Let us allow that his equivocation on the notion of “truth” in this argument falls within the bounds of legitimate philosophical rhetoric. I am more concerned with what he means by “counterintuitive.” Is it accurate to say that “pure” philosophical method “has no resources for developing . . . counterintuitive theories”? What has the discipline of philosophy ever been but a series of attempts to defend conclusions that were widely regarded (both within and beyond the discipline) as counterintuitive? Is not idealism, for example, every bit as counterintuitive as materialism? (And if your knee-jerk reaction to that last question was “Idealism? Who takes that seriously anymore?” then you have answered the question in the affirmative.) Dennett seems to wish, for all practical purposes, to treat counterintuitiveness as coextensive with the phrase “true materialism.” But isn’t counterintuition more relative than that? Dennett is convinced that there is no “quale” — no subjective, experience-derived aspect — in consciousness which can only be known from a first-person perspective. He cannot prove this conviction; indeed, his attempts to prove it can be interpreted as buttressing the opposing claim.

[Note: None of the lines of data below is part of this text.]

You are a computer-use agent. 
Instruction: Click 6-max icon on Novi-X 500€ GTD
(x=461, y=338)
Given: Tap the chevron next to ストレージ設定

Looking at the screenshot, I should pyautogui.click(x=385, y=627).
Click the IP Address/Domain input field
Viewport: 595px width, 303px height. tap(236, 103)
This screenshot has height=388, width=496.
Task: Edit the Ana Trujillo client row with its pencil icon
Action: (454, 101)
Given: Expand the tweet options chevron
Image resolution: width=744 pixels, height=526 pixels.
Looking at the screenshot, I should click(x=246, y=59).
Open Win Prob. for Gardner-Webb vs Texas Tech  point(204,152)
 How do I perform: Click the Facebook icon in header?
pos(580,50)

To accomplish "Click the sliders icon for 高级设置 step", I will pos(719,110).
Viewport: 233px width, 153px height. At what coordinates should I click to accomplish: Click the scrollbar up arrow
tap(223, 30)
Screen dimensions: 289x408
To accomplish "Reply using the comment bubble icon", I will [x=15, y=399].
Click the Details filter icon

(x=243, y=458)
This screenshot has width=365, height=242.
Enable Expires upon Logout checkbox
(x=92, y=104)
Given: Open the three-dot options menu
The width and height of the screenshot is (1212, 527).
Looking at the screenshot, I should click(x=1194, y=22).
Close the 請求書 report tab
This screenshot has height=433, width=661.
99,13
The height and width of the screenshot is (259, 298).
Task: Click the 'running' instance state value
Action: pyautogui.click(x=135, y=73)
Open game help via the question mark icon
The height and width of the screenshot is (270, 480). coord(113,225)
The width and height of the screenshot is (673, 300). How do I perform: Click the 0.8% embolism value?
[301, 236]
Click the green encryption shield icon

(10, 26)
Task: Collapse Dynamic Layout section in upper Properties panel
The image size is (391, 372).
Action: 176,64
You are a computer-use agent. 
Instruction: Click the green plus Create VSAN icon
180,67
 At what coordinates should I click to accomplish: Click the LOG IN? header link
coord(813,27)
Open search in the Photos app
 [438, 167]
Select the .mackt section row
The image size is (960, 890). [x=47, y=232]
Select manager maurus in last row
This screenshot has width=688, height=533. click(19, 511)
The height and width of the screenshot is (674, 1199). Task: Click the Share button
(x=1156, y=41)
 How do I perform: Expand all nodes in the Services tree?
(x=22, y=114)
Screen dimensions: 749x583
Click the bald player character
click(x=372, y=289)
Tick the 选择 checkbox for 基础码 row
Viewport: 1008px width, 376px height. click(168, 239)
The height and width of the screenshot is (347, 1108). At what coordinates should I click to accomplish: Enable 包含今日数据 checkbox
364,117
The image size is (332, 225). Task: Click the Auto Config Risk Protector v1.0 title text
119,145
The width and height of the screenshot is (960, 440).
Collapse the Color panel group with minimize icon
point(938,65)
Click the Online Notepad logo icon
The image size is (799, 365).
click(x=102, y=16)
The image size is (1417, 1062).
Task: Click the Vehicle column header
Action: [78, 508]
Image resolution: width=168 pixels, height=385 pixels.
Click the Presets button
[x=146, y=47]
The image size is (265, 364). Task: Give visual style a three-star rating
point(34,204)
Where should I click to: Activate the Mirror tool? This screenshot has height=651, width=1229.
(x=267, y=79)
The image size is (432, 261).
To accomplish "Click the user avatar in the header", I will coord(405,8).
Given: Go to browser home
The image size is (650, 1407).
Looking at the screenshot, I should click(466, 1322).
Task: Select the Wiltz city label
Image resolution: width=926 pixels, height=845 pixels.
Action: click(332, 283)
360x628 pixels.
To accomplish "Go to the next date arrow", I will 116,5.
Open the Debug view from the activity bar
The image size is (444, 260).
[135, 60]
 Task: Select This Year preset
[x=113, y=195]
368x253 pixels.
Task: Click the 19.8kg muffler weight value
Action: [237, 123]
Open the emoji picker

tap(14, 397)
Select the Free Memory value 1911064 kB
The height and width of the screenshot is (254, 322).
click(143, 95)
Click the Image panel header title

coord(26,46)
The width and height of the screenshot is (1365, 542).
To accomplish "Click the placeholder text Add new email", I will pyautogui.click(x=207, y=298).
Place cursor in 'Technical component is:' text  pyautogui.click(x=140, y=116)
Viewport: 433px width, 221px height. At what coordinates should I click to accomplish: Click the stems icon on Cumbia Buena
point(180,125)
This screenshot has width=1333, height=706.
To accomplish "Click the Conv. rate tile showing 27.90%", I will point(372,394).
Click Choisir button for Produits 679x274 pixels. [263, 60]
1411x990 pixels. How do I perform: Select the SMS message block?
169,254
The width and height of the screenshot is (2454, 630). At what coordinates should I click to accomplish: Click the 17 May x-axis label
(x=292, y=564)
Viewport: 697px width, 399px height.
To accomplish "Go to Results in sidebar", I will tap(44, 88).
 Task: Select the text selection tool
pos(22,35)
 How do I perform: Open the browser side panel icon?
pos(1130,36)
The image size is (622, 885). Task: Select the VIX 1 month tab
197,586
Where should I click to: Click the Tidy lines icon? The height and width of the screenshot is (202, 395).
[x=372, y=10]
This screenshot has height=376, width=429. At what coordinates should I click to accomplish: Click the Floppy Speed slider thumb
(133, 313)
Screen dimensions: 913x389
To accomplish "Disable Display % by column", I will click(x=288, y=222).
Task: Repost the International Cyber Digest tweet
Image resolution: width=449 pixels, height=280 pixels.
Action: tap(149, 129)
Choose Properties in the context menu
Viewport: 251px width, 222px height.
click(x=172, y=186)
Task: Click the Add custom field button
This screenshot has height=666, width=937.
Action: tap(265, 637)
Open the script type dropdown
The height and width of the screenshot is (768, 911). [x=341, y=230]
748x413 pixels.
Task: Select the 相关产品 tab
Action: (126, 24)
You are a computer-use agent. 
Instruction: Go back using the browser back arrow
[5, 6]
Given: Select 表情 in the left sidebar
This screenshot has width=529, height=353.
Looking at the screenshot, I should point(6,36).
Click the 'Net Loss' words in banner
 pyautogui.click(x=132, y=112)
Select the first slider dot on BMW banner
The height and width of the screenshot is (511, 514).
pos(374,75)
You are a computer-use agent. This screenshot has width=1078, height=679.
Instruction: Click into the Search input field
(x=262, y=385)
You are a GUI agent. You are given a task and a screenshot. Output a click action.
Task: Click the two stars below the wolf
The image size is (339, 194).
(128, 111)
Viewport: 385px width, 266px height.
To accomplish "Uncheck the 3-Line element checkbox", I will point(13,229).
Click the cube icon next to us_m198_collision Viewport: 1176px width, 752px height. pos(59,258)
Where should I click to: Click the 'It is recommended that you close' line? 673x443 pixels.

And yet his conviction remains, because, from his materialist position, the existence of qualia is counterintuitive.

In this light, might not one who is unwilling simply to grant the truth of “true materialism” respond to Dennett’s final point as follows: While it may be true that philosophers investigating consciousness would benefit from knowing what is going on in the current scientific research in this field, is it also true that they must accept without reflection the predominant presuppositions from which that scientific research proceeds, and that such reflection upon the grounding assumptions of the science is to be identified with “blinding oneself to the truth,” and retreating into “conservative conceptual anthropology”? If so, then Dennett’s warning comes too late and science already has put philosophy out of its misery.